Entre réalisme et fantastique, l’univers humaniste et sombre du dessinateur, scénariste et réalisateur Enki Bilal se dévoile à compter de samedi au Fonds Hélène et Édouard Leclerc (FHEL) de Landerneau (Finistère) avec plus de 250 œuvres dont certaines inédites.

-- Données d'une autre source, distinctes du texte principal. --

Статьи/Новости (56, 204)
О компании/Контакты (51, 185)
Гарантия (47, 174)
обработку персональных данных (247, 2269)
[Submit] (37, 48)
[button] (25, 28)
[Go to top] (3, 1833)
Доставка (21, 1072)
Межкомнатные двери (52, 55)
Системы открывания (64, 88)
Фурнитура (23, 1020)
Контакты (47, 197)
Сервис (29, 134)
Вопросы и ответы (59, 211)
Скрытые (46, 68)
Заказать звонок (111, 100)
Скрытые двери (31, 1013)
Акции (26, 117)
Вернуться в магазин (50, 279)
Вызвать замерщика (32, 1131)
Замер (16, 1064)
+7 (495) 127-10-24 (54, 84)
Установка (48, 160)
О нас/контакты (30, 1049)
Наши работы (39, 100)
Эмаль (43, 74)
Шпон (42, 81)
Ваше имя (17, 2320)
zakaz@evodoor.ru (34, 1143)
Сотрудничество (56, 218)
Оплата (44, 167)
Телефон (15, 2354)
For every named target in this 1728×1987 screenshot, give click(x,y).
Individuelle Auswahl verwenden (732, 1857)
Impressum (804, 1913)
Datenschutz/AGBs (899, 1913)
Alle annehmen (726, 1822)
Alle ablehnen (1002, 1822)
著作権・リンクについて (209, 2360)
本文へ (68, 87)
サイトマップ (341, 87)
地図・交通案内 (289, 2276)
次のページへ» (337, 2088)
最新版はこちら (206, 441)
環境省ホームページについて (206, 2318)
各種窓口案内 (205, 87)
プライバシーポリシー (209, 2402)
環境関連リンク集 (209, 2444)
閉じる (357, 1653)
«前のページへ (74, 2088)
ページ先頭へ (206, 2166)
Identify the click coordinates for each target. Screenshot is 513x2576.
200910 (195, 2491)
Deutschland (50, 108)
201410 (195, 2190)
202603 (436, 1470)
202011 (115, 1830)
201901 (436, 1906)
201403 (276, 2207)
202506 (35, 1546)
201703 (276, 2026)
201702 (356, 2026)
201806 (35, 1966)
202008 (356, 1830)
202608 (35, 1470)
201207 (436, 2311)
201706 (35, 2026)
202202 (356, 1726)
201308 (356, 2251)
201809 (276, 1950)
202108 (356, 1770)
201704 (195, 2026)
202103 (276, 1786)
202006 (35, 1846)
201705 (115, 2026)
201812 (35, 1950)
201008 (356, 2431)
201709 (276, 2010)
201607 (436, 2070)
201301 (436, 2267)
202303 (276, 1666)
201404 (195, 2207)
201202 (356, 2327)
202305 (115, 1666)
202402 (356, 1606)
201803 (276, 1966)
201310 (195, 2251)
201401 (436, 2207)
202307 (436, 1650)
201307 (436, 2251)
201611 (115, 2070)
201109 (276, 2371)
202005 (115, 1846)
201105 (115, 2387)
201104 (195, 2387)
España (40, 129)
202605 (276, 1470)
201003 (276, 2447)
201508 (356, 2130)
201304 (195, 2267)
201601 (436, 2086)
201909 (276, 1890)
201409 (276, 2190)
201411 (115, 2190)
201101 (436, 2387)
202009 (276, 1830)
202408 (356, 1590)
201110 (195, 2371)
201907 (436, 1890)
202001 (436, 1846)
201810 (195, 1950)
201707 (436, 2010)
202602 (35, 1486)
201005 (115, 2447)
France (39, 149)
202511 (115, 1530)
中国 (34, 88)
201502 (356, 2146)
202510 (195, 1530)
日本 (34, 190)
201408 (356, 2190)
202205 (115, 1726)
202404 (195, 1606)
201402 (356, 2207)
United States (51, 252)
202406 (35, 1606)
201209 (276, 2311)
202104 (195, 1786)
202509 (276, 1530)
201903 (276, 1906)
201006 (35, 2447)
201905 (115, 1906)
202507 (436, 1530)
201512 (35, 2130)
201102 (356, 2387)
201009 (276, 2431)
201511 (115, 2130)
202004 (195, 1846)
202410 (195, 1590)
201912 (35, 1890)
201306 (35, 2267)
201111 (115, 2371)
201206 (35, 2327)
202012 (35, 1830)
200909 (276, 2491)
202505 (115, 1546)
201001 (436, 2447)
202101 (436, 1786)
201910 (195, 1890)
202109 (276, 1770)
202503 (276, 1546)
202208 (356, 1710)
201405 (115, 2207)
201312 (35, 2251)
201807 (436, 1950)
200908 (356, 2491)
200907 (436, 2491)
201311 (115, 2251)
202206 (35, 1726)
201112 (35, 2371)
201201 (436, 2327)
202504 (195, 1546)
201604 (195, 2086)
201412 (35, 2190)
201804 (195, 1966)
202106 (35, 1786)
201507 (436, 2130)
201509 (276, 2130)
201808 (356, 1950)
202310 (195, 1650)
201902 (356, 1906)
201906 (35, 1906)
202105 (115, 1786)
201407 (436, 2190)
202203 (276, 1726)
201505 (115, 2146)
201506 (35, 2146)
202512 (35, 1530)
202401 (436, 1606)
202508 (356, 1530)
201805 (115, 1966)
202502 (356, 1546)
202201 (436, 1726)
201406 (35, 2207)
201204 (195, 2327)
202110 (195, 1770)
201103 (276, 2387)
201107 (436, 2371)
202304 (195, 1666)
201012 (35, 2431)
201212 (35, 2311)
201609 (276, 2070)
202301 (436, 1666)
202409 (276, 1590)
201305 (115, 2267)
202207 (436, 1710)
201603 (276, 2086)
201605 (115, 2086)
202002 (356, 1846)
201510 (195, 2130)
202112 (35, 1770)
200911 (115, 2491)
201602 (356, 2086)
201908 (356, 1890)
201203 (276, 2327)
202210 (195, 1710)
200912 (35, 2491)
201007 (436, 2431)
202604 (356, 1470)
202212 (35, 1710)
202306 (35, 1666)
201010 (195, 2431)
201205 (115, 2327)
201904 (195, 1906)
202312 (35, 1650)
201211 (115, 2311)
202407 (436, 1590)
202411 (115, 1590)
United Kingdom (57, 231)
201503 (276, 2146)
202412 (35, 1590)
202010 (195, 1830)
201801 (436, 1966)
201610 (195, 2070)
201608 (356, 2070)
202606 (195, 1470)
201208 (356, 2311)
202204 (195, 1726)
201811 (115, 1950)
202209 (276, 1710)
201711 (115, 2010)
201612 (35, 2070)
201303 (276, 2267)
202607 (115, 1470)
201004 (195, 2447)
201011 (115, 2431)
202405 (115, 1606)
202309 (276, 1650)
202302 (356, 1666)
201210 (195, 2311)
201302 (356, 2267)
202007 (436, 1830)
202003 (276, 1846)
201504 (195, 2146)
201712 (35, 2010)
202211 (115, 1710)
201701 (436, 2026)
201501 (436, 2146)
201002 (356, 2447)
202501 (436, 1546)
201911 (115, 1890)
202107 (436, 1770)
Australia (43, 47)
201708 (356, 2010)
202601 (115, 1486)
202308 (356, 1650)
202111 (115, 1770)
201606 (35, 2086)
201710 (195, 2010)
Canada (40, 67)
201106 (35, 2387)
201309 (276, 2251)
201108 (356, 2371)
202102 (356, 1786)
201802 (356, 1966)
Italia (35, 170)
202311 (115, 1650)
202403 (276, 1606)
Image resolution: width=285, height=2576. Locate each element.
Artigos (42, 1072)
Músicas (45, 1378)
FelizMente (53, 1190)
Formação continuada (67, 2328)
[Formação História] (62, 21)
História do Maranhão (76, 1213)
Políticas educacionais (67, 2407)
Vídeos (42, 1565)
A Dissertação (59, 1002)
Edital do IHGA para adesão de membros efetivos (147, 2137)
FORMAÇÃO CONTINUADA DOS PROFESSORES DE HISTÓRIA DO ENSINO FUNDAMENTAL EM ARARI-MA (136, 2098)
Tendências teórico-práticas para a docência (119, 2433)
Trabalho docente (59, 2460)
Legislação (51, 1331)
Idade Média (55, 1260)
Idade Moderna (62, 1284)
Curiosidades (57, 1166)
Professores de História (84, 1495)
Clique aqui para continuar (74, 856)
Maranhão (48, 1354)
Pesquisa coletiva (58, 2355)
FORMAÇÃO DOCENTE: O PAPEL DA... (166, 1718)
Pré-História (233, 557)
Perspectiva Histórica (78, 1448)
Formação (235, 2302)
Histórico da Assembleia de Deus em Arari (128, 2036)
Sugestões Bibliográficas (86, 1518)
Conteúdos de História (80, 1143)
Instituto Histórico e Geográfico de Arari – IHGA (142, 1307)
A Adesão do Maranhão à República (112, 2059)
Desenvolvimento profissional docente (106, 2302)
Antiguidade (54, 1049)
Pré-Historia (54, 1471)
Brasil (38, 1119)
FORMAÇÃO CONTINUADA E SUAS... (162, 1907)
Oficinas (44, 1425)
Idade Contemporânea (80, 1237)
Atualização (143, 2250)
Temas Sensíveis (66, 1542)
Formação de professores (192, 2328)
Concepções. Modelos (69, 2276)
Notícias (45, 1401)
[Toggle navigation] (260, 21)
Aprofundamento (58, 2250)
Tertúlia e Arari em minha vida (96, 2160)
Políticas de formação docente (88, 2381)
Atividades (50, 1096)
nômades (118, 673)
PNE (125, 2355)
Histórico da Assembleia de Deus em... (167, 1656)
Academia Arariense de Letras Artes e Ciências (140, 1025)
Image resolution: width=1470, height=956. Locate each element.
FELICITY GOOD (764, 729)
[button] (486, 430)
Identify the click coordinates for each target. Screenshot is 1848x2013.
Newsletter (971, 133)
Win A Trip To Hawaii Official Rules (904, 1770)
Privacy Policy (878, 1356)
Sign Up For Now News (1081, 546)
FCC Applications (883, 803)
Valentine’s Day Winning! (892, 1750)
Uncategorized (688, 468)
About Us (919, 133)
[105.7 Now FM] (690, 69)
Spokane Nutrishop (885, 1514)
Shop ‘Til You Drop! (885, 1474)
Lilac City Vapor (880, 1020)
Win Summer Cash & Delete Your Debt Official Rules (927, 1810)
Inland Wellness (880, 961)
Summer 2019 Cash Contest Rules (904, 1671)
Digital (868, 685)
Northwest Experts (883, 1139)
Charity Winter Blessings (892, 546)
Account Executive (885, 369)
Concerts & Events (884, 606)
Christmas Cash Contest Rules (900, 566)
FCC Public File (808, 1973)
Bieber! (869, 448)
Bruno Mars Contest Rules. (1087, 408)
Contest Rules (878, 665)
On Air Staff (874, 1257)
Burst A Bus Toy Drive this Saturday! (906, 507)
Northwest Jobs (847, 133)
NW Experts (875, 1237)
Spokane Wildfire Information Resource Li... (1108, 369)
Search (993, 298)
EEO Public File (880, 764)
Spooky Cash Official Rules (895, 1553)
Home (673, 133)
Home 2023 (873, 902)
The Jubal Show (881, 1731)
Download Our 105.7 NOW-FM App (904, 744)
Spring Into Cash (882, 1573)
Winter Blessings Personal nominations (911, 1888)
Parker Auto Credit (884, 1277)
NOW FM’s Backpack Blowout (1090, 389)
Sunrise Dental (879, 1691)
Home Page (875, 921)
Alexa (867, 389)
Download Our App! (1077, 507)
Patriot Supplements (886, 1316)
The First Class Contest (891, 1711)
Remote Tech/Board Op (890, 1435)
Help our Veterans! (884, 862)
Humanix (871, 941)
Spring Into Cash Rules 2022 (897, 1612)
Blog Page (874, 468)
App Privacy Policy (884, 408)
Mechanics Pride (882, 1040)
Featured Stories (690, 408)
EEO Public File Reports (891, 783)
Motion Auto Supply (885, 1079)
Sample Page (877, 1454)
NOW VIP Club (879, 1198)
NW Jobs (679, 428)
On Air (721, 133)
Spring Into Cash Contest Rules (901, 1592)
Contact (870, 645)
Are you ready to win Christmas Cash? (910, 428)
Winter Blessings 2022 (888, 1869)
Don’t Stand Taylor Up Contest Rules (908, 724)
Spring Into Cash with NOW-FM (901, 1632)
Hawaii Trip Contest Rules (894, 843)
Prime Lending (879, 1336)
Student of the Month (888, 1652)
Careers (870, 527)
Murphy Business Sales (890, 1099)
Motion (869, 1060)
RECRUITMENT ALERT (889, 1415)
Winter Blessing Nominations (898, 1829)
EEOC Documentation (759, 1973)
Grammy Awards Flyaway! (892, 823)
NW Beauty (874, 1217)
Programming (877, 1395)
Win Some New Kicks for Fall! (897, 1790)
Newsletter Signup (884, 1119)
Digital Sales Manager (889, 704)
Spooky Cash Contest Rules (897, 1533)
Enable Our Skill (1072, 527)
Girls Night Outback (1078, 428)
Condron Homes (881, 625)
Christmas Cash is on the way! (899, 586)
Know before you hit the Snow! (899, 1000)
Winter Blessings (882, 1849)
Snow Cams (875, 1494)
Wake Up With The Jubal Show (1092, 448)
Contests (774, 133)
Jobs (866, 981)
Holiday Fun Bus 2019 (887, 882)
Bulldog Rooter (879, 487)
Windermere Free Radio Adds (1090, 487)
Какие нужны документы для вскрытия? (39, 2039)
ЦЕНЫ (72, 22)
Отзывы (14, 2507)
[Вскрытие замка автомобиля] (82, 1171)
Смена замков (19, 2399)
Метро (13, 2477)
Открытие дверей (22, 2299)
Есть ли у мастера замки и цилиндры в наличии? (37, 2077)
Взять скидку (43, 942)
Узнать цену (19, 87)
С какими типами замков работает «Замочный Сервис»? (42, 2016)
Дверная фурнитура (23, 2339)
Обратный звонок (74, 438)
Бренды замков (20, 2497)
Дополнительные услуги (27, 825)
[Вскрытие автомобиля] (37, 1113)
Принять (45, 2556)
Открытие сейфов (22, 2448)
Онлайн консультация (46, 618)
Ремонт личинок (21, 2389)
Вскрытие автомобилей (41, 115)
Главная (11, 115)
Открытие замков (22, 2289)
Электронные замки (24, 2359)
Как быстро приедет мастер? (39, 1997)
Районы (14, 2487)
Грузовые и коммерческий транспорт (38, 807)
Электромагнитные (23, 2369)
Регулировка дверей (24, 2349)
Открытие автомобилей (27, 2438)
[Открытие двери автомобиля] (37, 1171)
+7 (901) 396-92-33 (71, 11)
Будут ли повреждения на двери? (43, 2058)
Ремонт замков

Dessins, peintures, films et écrits sont présentés depuis ses débuts dans la bande dessinée, dès les années 1970, jusqu’à ses œuvres les plus récentes et, pour certaines inédites, comme la série que l’artiste, né en 1951 à Belgrade, prépare en écho avec le célèbre tableau de Picasso, Guernica.

"C’est un auteur de bande dessinée, mais très vite il va élargir son horizon et ses moyens d’expression", explique Serge Lemoine, commissaire de l’exposition qui prendra fin le 4 janvier.

"Tout ça est au service d’une pensée, au service d’une vision du monde" qu’il a exprimé "très tôt" autour de grands thèmes dont celui, majeur, de la violence, de la guerre, des massacres, du terrorisme…, poursuit l’ancien directeur du musée d’Orsay.

"Ce faisant il ne fait pas autre chose que ce que faisait Goya à son époque", souligne l’expert, citant le peintre espagnol du XVIIIe siècle.

L’estampe du peintre espagnol "Enterrar y callar" (Enterrer les morts et se taire) figure ainsi à côté de la couverture de la jaquette du roman de Dan Franck "Nu Couché" qu’Enki Bilal a illustré. "Je ne pensais pas qu’un jour je serais exposé à côté de Goya", sourit l’artiste vêtu de sombre comme à son habitude.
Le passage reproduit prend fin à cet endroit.